---------- Given entries ----------
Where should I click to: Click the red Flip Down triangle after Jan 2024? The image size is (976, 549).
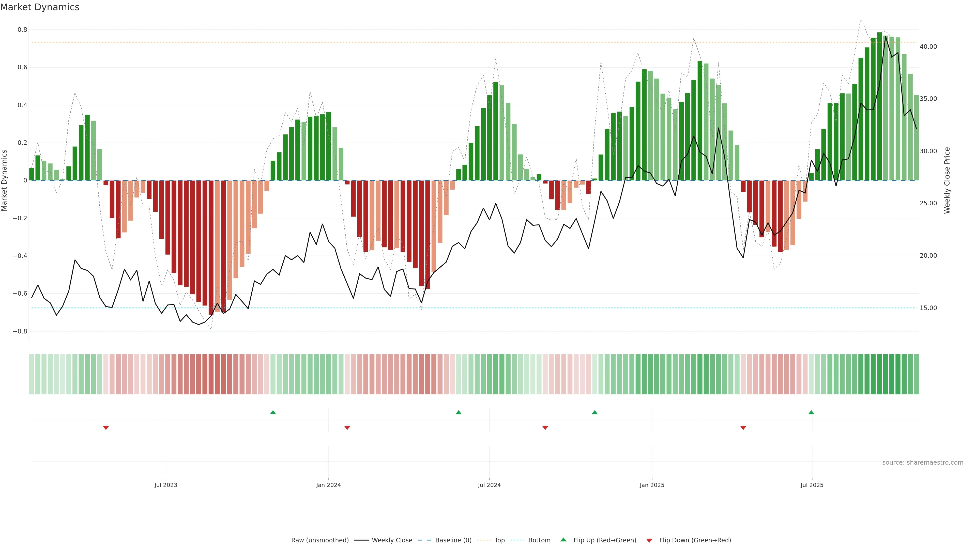(347, 428)
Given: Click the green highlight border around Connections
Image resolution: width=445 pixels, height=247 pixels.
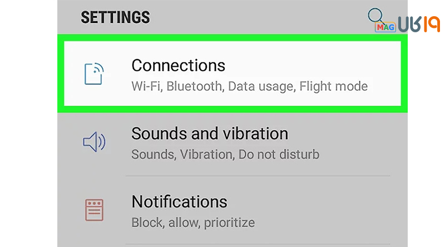Looking at the screenshot, I should pos(233,38).
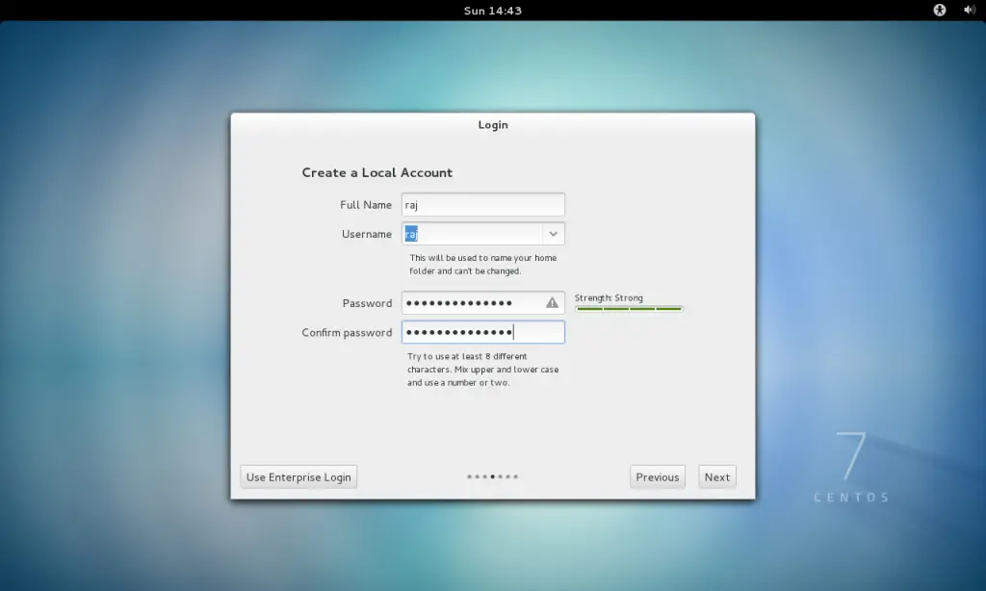
Task: Click the last dot of the progress dots
Action: (x=516, y=476)

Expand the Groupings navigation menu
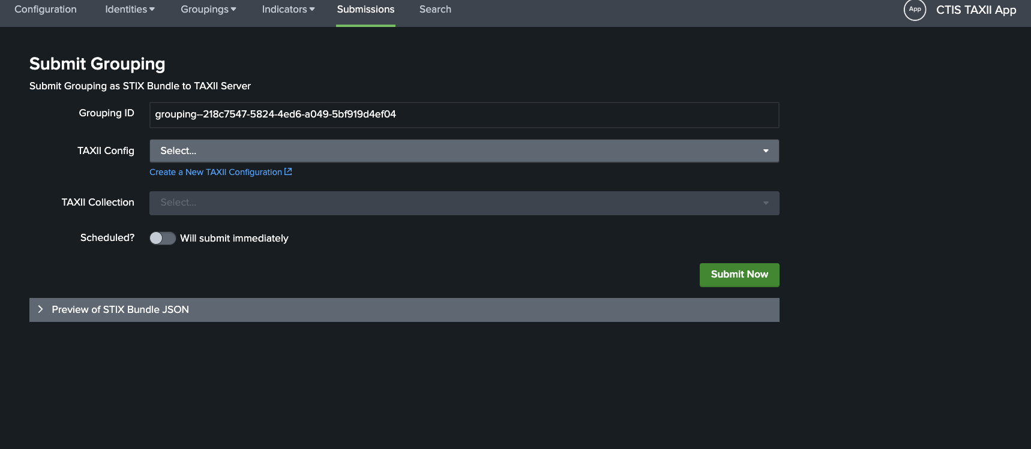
----------
Print the material above word for word, leaving out the pictures.

Where should I click to: Click the red Flip Down triangle after Jan 2024? The image size is (976, 549).
(347, 428)
Given: Click the green highlight border around Connections
Image resolution: width=445 pixels, height=247 pixels.
Looking at the screenshot, I should pos(233,38).
Task: Click the last dot of the progress dots
Action: (x=516, y=476)

Expand the Groupings navigation menu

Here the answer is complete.